En janvier 2023, un rapport co-signé par l’ADEME et l’Arcep et destiné au gouvernement révélait que les usages numériques d’une personne résidant en France génèrent environ 300 kg de déchets par an. Ce chiffre intègre les déchets électroniques et électriques (résultant de l’usure des appareils) et ceux liés à l’extraction des matières premières nécessaires à leur fabrication. De plus, si l’on prend en compte les ressources utilisées pour leur production, le chiffre monte à 949 kg par an.

Des chiffres encore plus alarmants d’ici à 2050

D’ici 2030, si aucune action n’est entreprise pour limiter l’impact environnemental du numérique et que les usages s’accroissent, la consommation de données sera multipliée par 6 et le nombre d’équipements connectés connaîtra une hausse de 65 %. En conséquence, l’empreinte carbone du numérique devrait atteindre 25 Mt CO2eq, soit une augmentation de 45 % par rapport à 2020. Par ailleurs, la consommation de métaux et minéraux augmentera de 14 %, et la consommation électrique finale en phase d’usage progressera de 5 % pour atteindre 54 TWh par an.

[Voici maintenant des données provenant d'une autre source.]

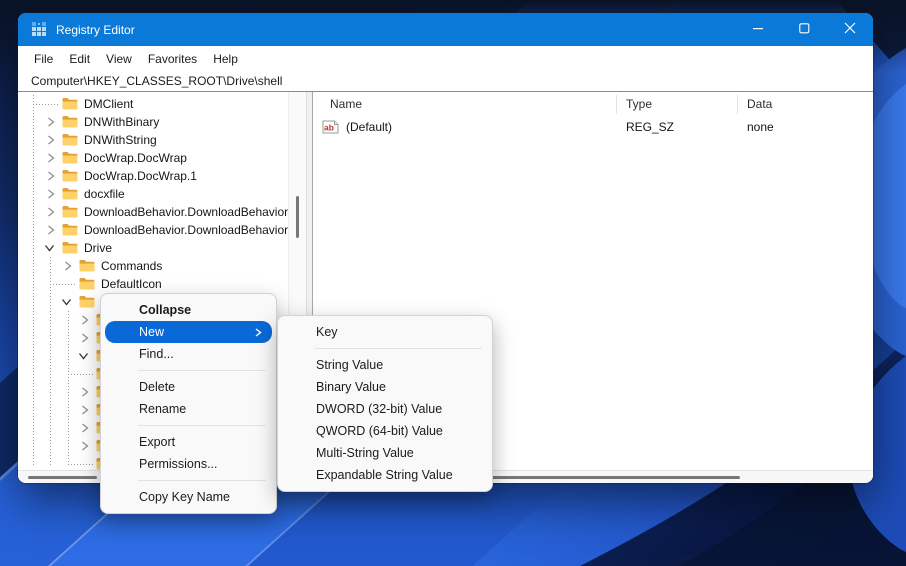 The width and height of the screenshot is (906, 566). What do you see at coordinates (650, 127) in the screenshot?
I see `value-type: REG_SZ` at bounding box center [650, 127]. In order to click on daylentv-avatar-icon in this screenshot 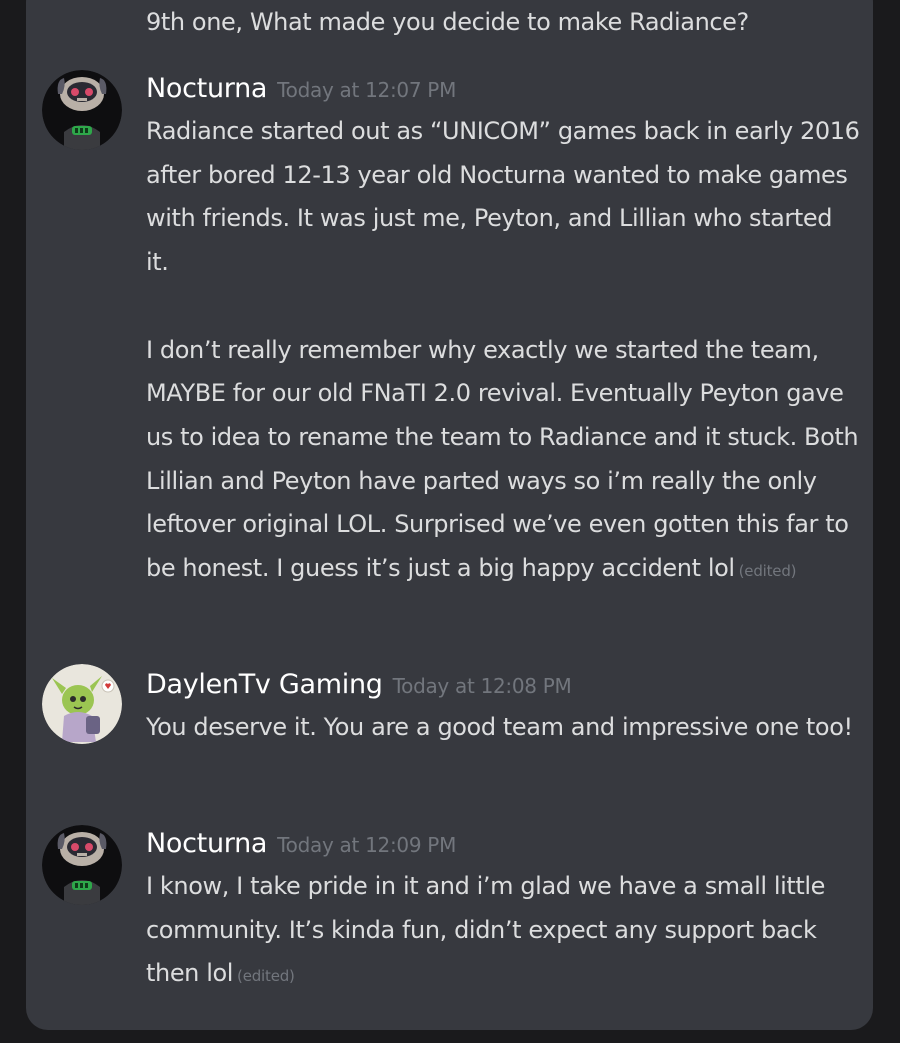, I will do `click(82, 704)`.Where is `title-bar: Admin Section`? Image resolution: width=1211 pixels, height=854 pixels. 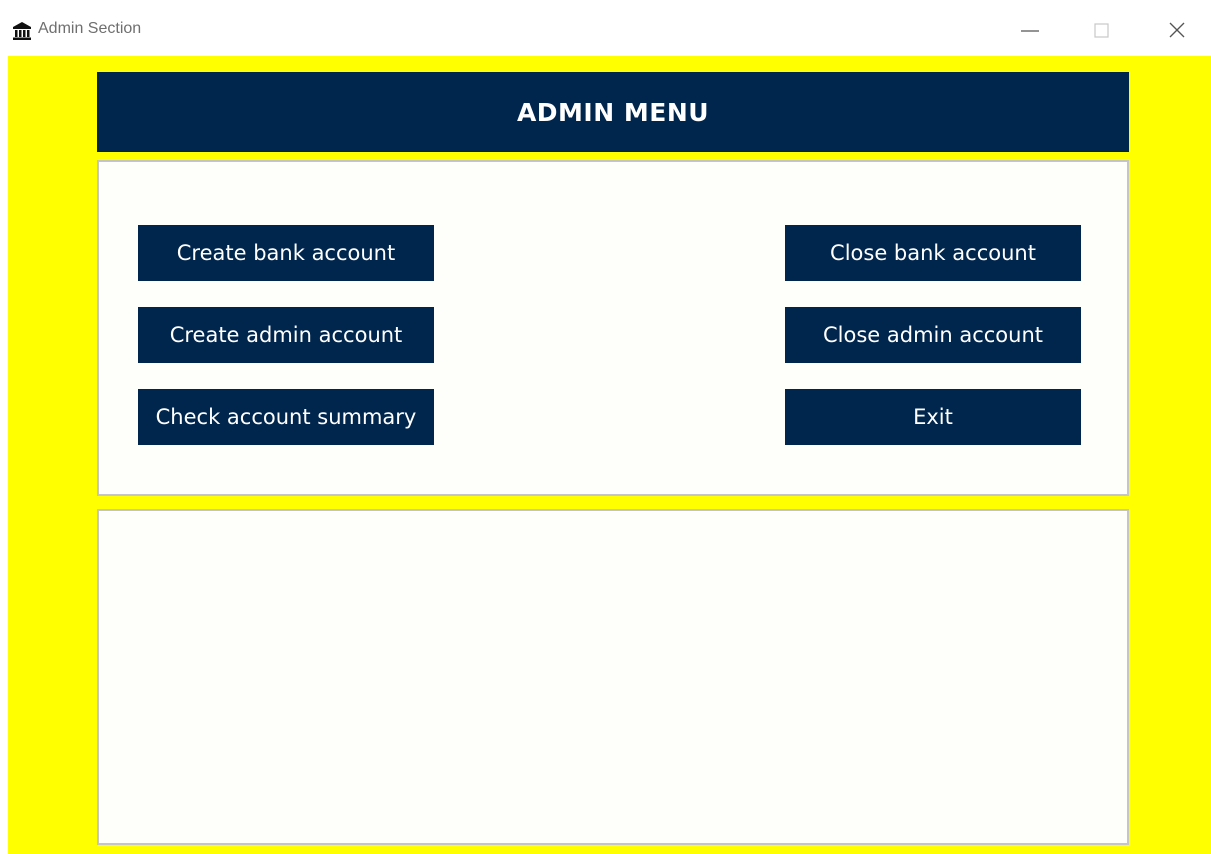
title-bar: Admin Section is located at coordinates (606, 28).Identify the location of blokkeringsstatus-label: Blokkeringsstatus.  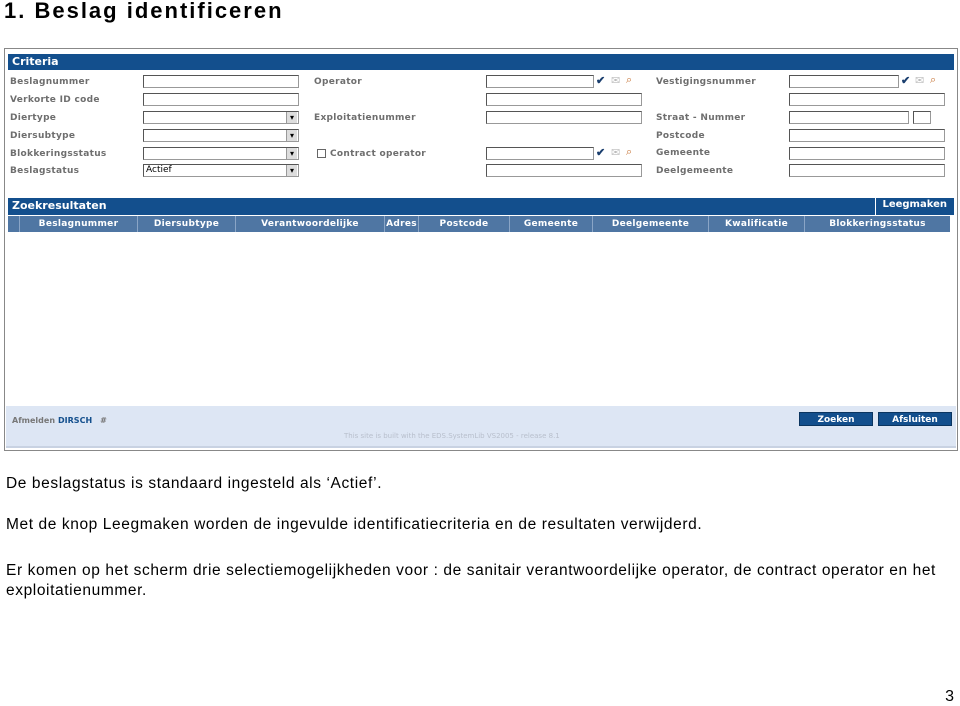
(58, 154).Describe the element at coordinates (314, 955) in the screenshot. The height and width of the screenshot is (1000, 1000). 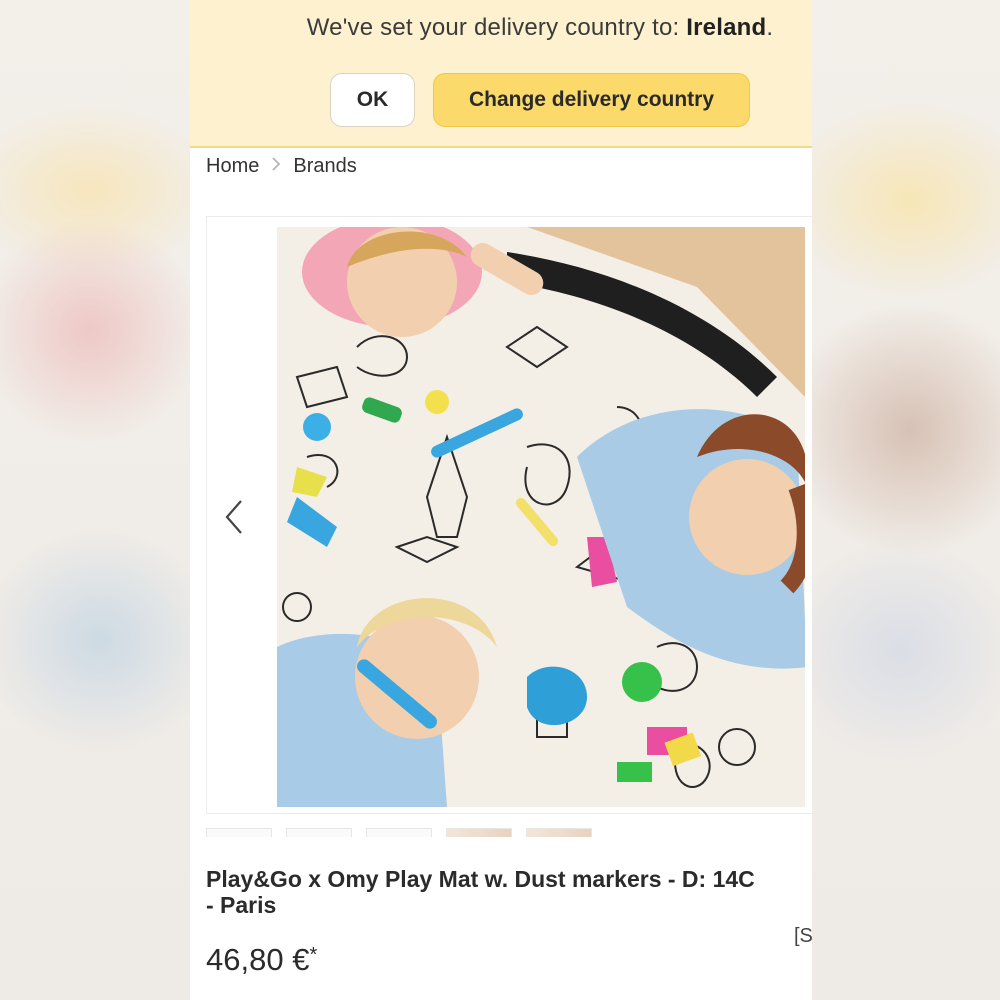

Les auteurs du rapport proposent l’utilisation de l’éco-conception, de la réparation et une consommation plus sobre du numérique pour réduire l’impact environnemental. Ces solutions peuvent augmenter la durabilité des appareils de 1 à 2 ans. L’ADEME et l’Arcep encouragent la limitation des équipements, l’utilisation de produits reconditionnés et la mutualisation des équipements. Il est également recommandé le remplacement progressif des équipements les plus gourmands en ressources, en particulier les téléviseurs, par des vidéoprojecteurs.